Nada ali tinha cheiro de lar.

Fui recebida por uma mulher chamada Eliza — assistente pessoal, governanta ou sombra contratada, não sei.

Ela me levou até o quarto de hóspedes. “Temporário”, disse com um sorriso contido. “Ele preferiu que você tivesse um espaço só seu por enquanto.”

Por enquanto.

Minha mala — a única que eu consegui arrumar às pressas — já estava no canto do quarto. Tudo que eu tinha, tudo que restava, cabia ali.

Suspirei e passei os dedos pela colcha de linho claro, tentando sentir alguma familiaridade naquele lugar. Mas era como tocar gelo.

Não pertencia àquele mundo. E ele fazia questão de me lembrar disso.

Minutos depois, uma batida seca na porta.

Antes que eu pudesse responder, Dorian entrou. De terno ainda, impecável como se o dia tivesse acabado de começar.

— Está confortável?

— É grande.

— Mas não é seu.

A pontada no estômago veio certeira.

— Imagino que nada aqui seja, de fato, meu.

Ele se aproximou lentamente. Os olhos escuros percorreram o ambiente antes de pousarem em mim.

— Esse quarto não é seu. A casa não é sua. Nem eu sou. Mas sua obrigação... é convencer o mundo do contrário.

Fiquei em silêncio.

Então ele fez algo que não esperei: pegou minha mão.

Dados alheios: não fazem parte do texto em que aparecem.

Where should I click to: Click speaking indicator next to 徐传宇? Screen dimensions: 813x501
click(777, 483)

Não com carinho. Com domínio.

Ergueu-a devagar e girou-a para cima, como se examinasse uma peça em exposição.

— Você ainda não tem um anel.

Minha garganta secou.

— Eu ainda não recebi um.

Ele deu meio sorriso.

— Tem razão.

E, do bolso interno do paletó, tirou uma caixinha preta.

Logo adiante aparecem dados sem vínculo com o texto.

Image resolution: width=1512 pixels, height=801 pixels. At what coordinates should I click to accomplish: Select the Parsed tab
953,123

Abriu. Um anel simples, mas de design sofisticado. Ouro branco. Brilhante discreto. Elegante.

Frio.

Ele pegou minha mão outra vez e deslizou o anel no dedo anelar da mão esquerda. Sem pressa. Sem hesitação.

— Agora tem.

Nossos olhos se encontraram.

E foi ali, naquele gesto milimetricamente ensaiado, que eu entendi a gravidade do que havia feito.

Eu não era apenas uma farsa.

Eu era a farsa dele.

Ele se afastou, sem dizer nada.

Fez menção de sair, mas parou na porta e olhou por cima do ombro.

O olhar dele era lâmina. A voz, sentença.

— Vai dormir na minha casa. Na minha cama. A partir de hoje.